1. Voor de verwezenlijking van het recht van ieder kind op een rechtvaardige behandeling in strafzaken, zoals neergelegd in artikel 40, eerste lid, van het IVRK, is in de leden 2 tot en met 4 van dat artikel een aantal verplichtingen voor de staten neergelegd. Van belang is in dit verband artikel 40, tweede lid, onder b, onderdeel vii. Daarin is de verplichting neergelegd dat van ieder kind dat wordt verdacht van, vervolgd wegens of veroordeeld ter zake van het begaan van een strafbaar feit zijn of haar privé-leven volledig wordt geëerbiedigd tijdens alle stadia van het proces.
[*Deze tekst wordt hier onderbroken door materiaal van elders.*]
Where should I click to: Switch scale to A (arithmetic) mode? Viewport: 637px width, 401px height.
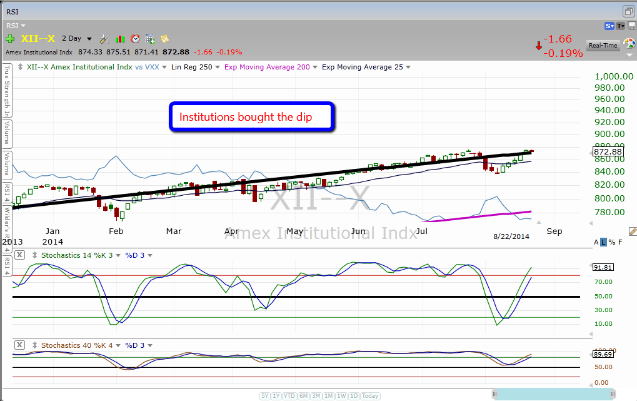pyautogui.click(x=596, y=242)
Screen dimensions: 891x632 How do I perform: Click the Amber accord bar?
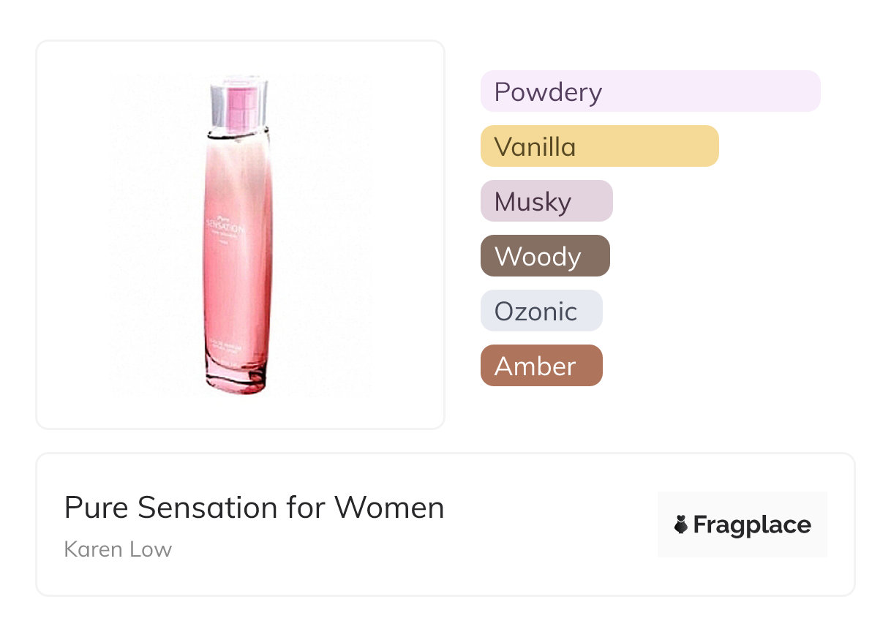pyautogui.click(x=541, y=366)
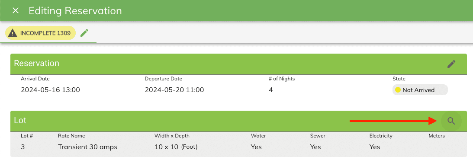This screenshot has height=163, width=473.
Task: Click the Meters column header
Action: click(437, 136)
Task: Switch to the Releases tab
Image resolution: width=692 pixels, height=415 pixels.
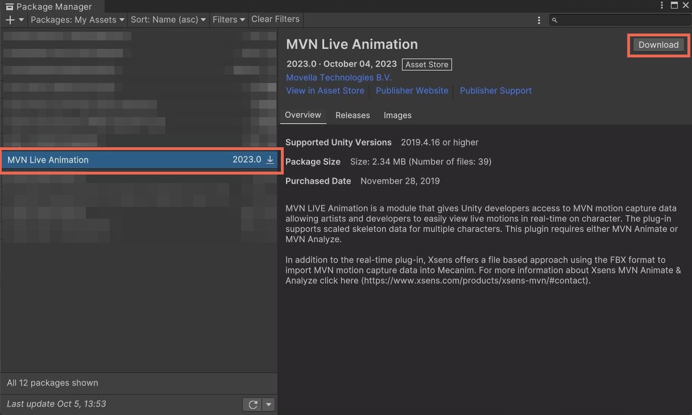Action: [x=353, y=115]
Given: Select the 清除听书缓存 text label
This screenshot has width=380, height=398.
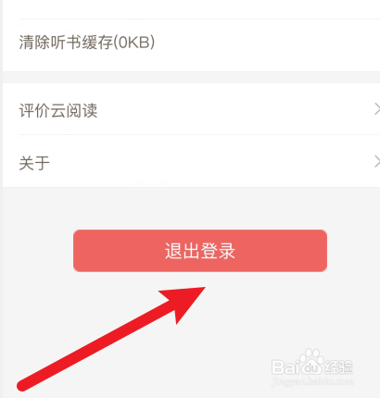Looking at the screenshot, I should point(66,43).
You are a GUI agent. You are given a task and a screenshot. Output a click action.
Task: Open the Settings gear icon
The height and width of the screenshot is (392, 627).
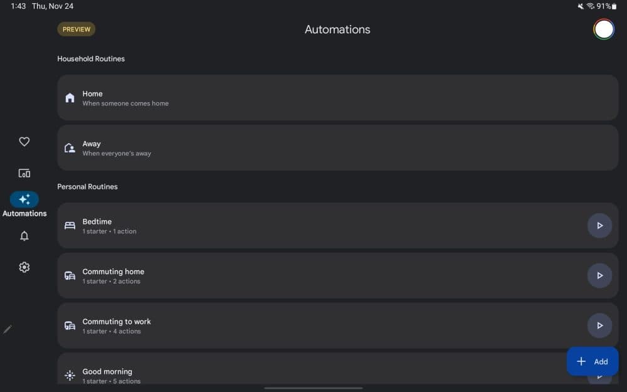24,267
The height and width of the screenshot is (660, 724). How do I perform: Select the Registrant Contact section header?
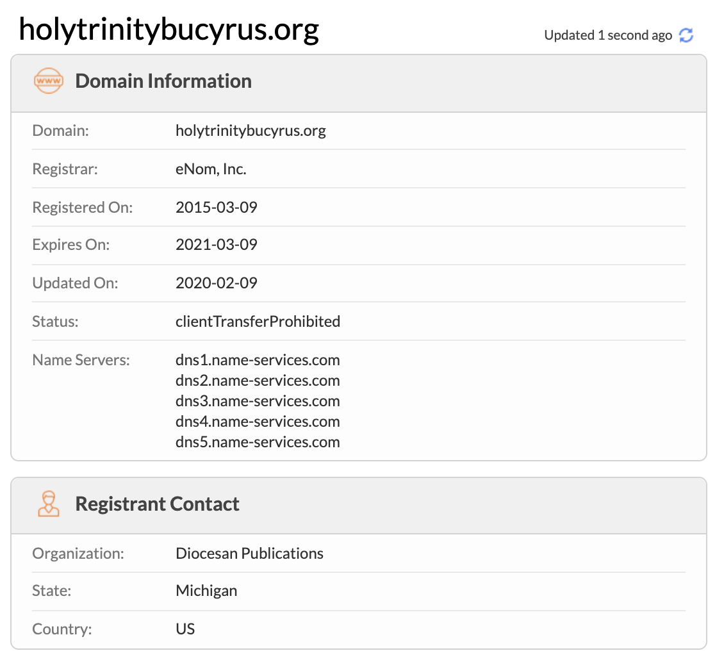click(x=157, y=504)
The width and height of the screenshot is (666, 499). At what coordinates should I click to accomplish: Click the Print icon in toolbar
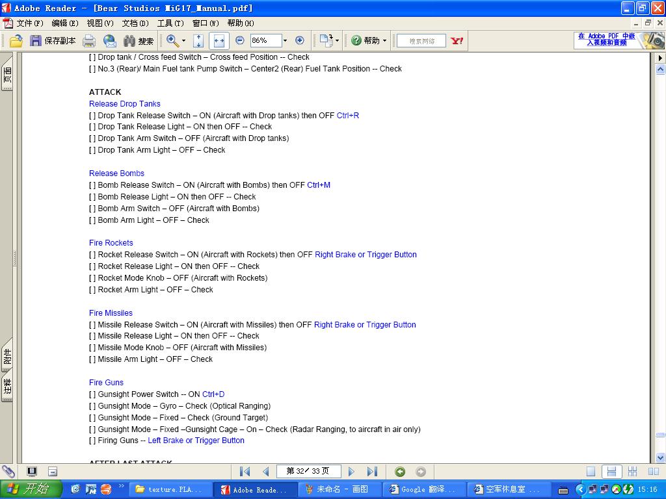click(x=89, y=41)
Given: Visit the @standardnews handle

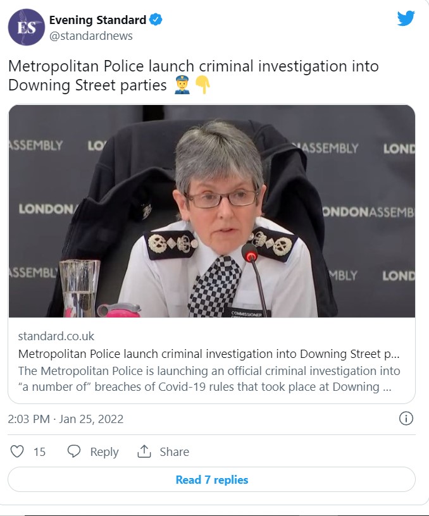Looking at the screenshot, I should coord(90,36).
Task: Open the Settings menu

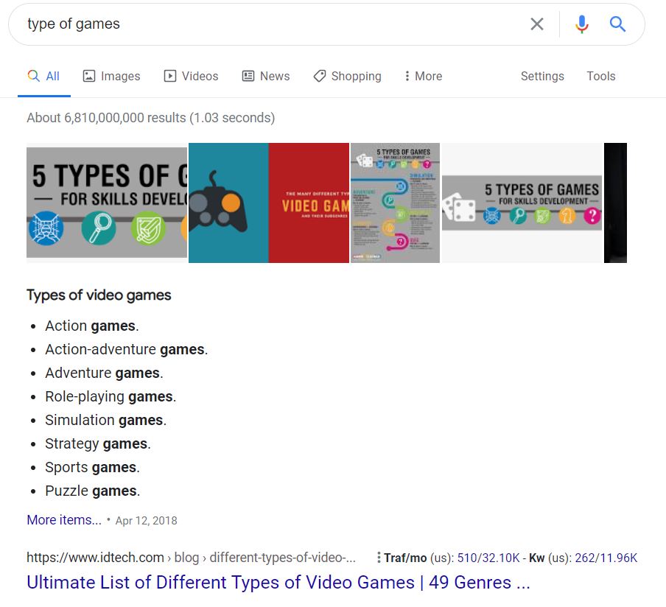Action: pos(541,75)

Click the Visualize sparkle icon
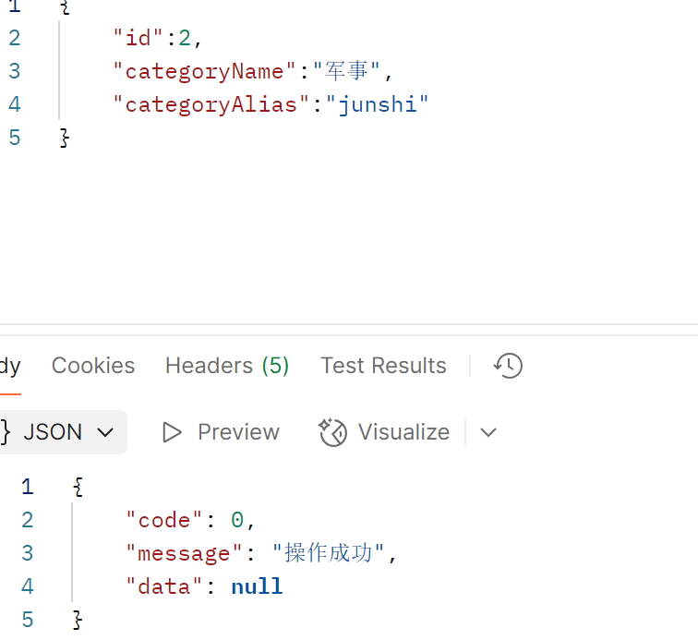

Deze verplichting heeft vooral tot doel het belang te benadrukken om een strafrechtelijk minderjarige te beschermen tegen nadelige effecten die het gevolg kunnen zijn van publicatie in de media over zijn strafzaak en zijn of haar naam. Van dergelijke nadelige effecten kan bij het bepalen en verwerken van een DNA-profiel van een minderjarige na zijn veroordeling geen sprake zijn. Informatie over het bepalen en verwerken van zijn DNA-profiel is niet openbaar, zij blijft binnen justitiekringen en wordt uitsluitend gebruikt ten behoeve van een concrete strafzaak. Het DNA-profiel van de minderjarige wordt anoniem en gecodeerd in de DNA-databank opgeslagen. De minderjarige wordt na het opnemen van zijn DNA-profiel in de DNA-databank niet meer met zijn DNA-profiel geconfronteerd, tenzij blijkt dat hij, als gevolg van het vergelijken van zijn DNA-profiel met de DNA-profielen van sporen van nog onopgeloste strafzaken, een of meer in het verleden begane misdrijven heeft gepleegd, dan wel hij opnieuw een strafbaar feit begaat. Van het verwerken van de DNA-profielen en celmateriaal van personen van strafrechtelijk minderjarigen gaat dan ook geen stigmatiserende werking uit (Kamerstukken II 2002/03, 28 685, nr. 5, blz. 10).

2. Daarnaast is het eerste lid van artikel 3 van het IVRK van belang: bij alle maatregelen betreffende kinderen (…) vormen de belangen van kinderen de eerste overweging. De Wet DNA-onderzoek bij veroordeelden heeft een tweeledig doel. Enerzijds heeft het tot doel te bevorderen dat de opheldering van oude onopgeloste misdrijven en toekomstige misdrijven van veroordeelden effectiever kan geschieden. Anderzijds strekt de wet ertoe veroordeelden ervan te weerhouden opnieuw strafbare feiten te plegen. In zoverre kan van het verwerken van hun DNA-profielen in de DNA-databank een preventieve werking uitgaan op het gedrag van jeugdigen. DNA-afname kan bij resocialisatie helpen (Kamerstukken II 2002/03, 28 685, nr. 5, blz. 8). Het bewaren van hun DNA-profiel gedurende een bepaalde termijn kan jeugdige weerhouden opnieuw strafbare feiten te plegen.

Gelet op het gestelde onder de punten 1 en 2 kan de conclusie worden getrokken dat DNA-onderzoek na een veroordeling geen afbreuk doet aan het gevoel van waardigheid en eigenwaarde van het kind en de herintegratie van het kind in de samenleving niet in de weg staat en derhalve geen strijd oplevert met artikel 40 van het IVRK.

Voor zover de veroordeelde een beroep heeft gedaan op schending van het vertrouwensbeginsel, wordt dit beroep verworpen, nu er geen schriftelijke en ondubbelzinnige toezegging is door of namens de officier van justitie. Er is dan ook geen sprake van rechtens te respecteren opgewekt vertrouwen.

Met betrekking tot de laatste grond van het bezwaarschrift merkt de rechtbank het volgende op. De door veroordeelde gestelde omstandigheden waaronder het delict is begaan en zijn bezwaar tegen registratie zijn geen omstandigheden als bedoeld in artikel 2, eerste lid, onder b, van de Wet DNA-onderzoek bij veroordeelden.

Concluderend waren er in de onderhavige zaak voor de officier van justitie geen termen om af te wijken van zijn verplichting ingevolge artikel 2, eerste lid, aanhef, van de Wet DNA-onderzoek bij veroordeelden. De rechtbank zal het bezwaarschrift dan ook ongegrond verklaren.

Beslissing

De rechtbank, meervoudige raadkamer voor strafzaken:

- verklaart het bezwaarschrift ongegrond;

Deze beslissing is gegeven in besloten raadkamer van deze rechtbank op 17 november 2005 door:

mr. Kalk, voorzitter, tevens kinderrechter,

en mrs. Van der Schans en Mul, rechters,

in tegenwoordigheid van Van Mourik, griffier.